- [Information supplied]:
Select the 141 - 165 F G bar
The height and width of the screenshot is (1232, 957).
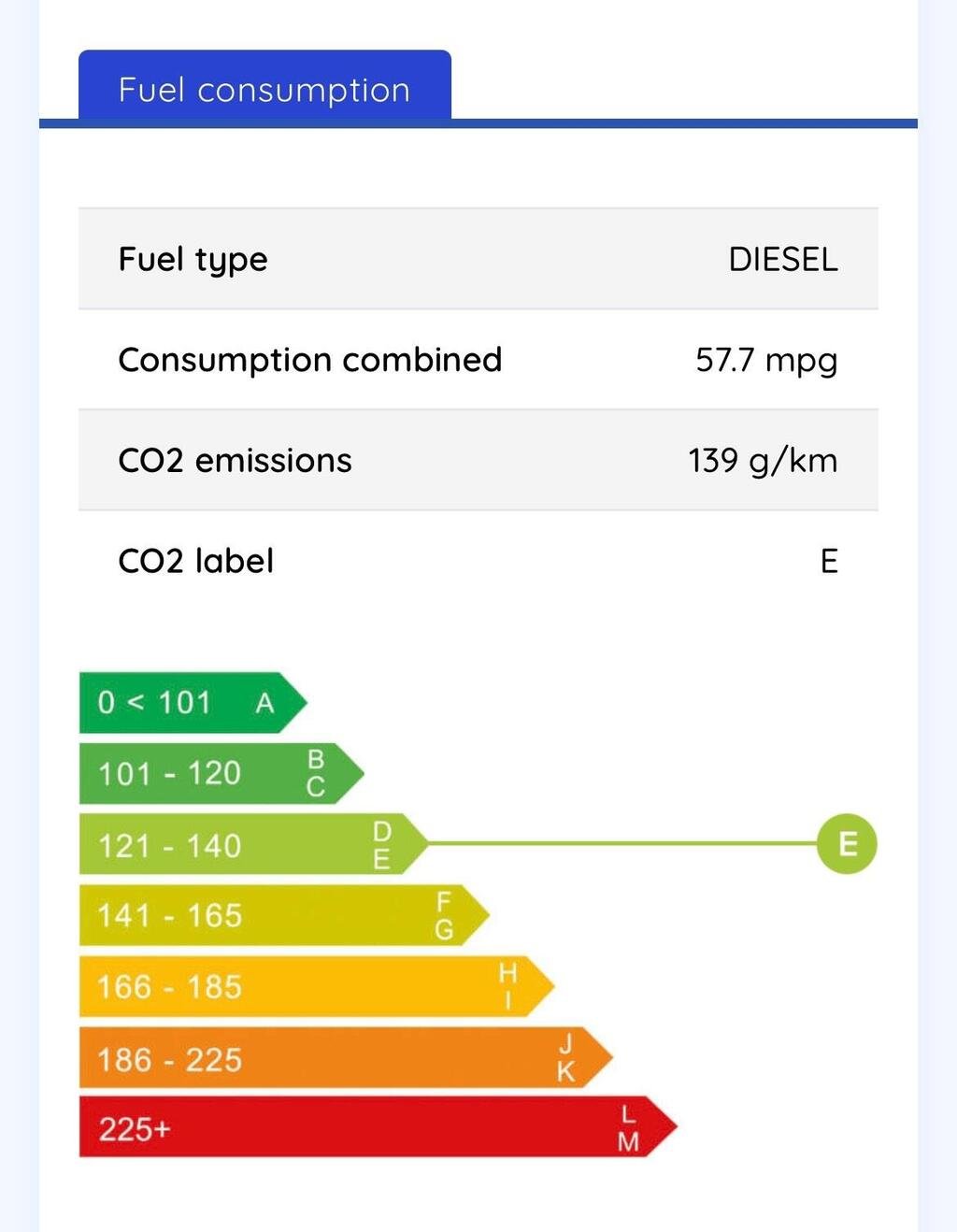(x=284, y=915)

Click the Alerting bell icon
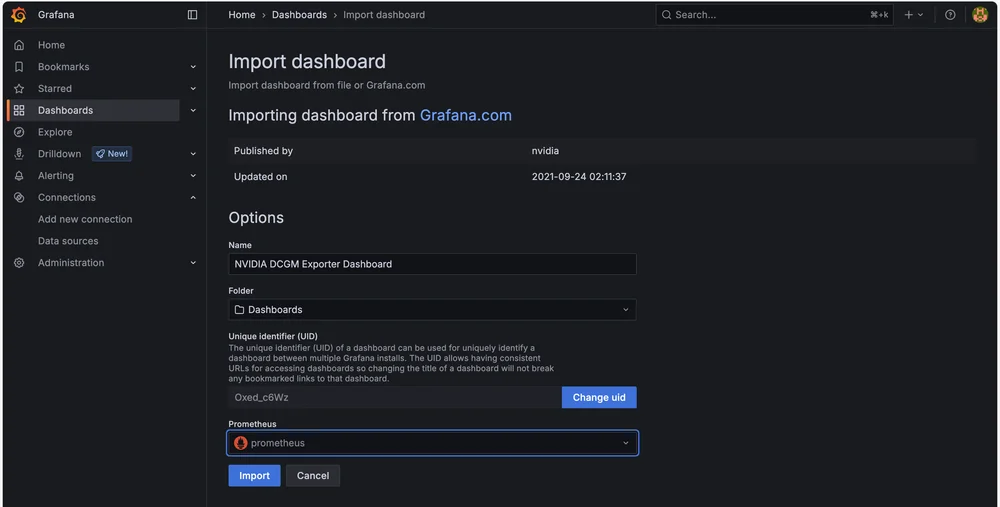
--
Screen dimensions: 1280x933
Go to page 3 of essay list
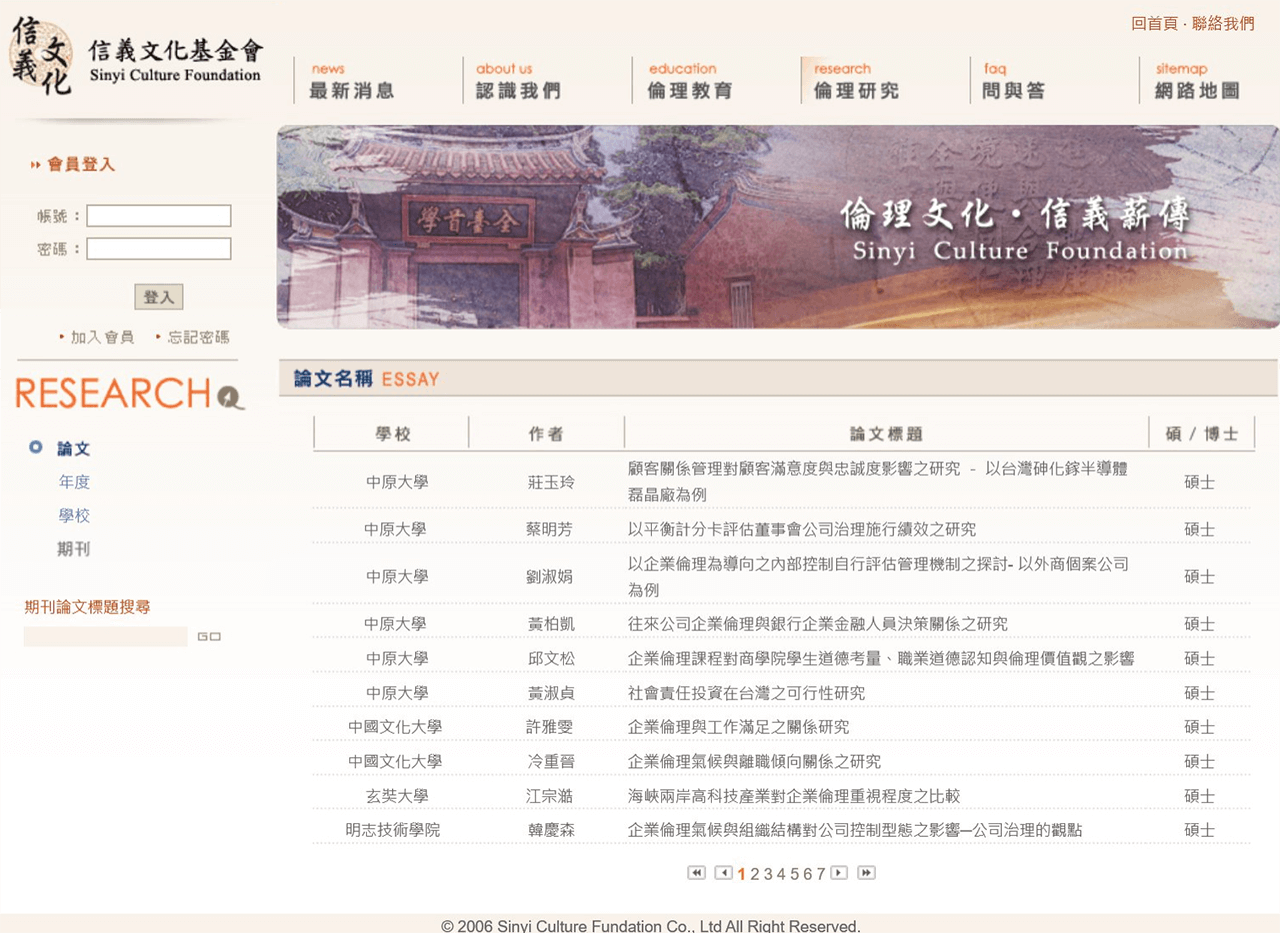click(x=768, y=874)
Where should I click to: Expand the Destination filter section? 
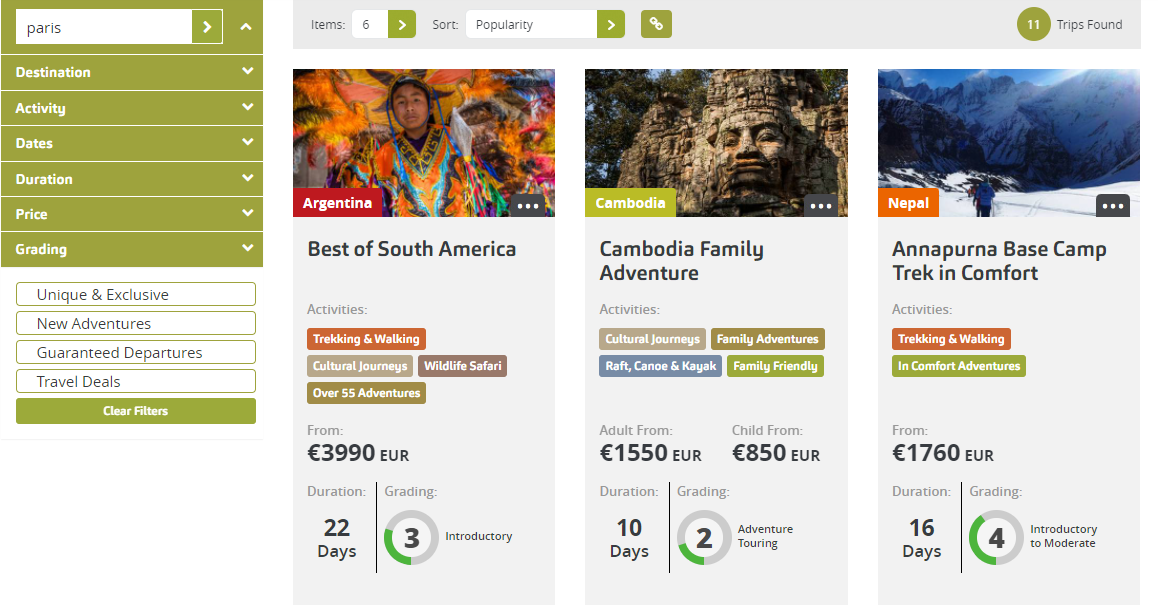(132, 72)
--
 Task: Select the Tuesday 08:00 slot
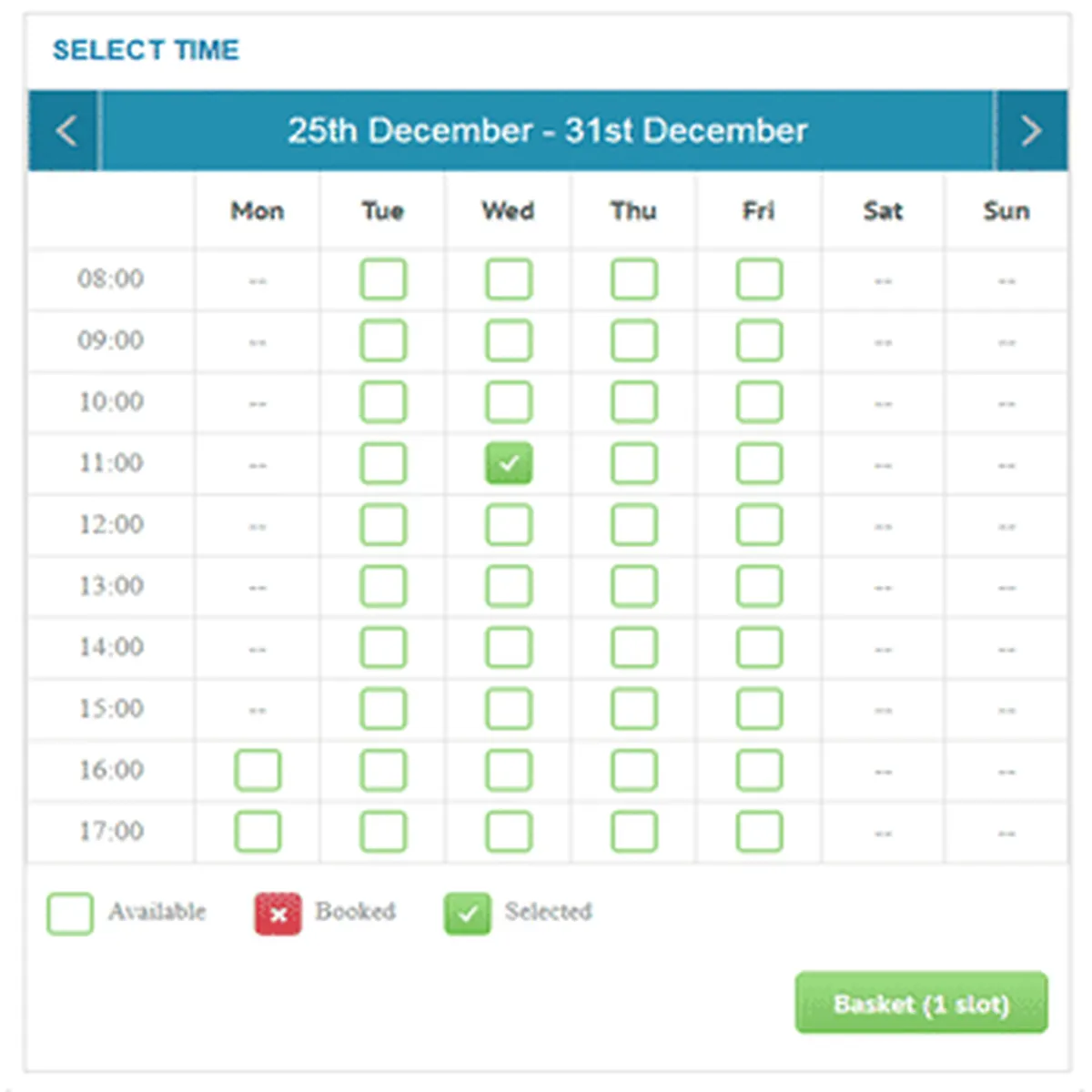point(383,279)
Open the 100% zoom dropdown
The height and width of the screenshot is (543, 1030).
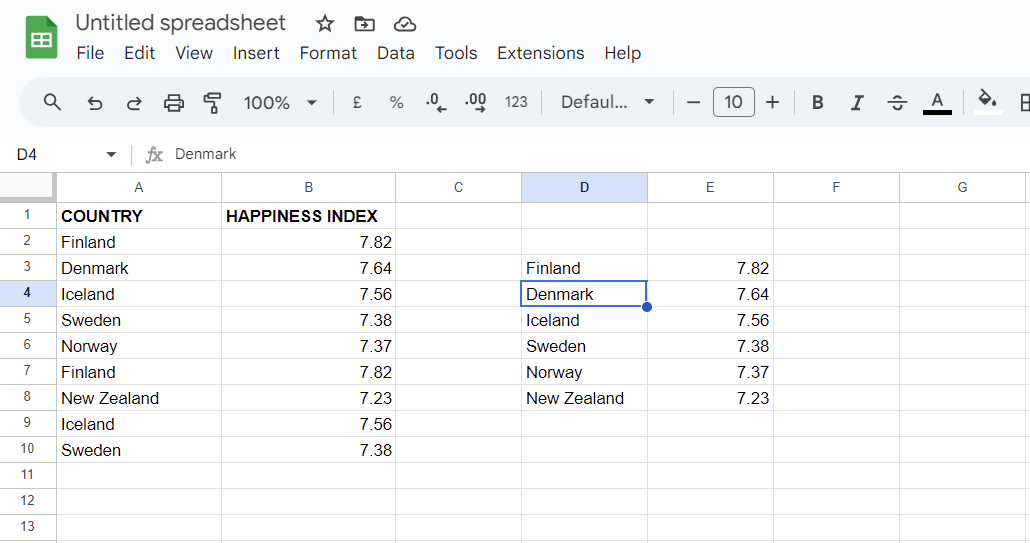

- [Directions]: Taking the records above, retype every line from the one with "Open the 100% zoom dropdown" down to the one with "The height and width of the screenshot is (543, 1030).", exactly and with nothing else.

- [Exercise response]:
Open the 100% zoom dropdown
The height and width of the screenshot is (543, 1030).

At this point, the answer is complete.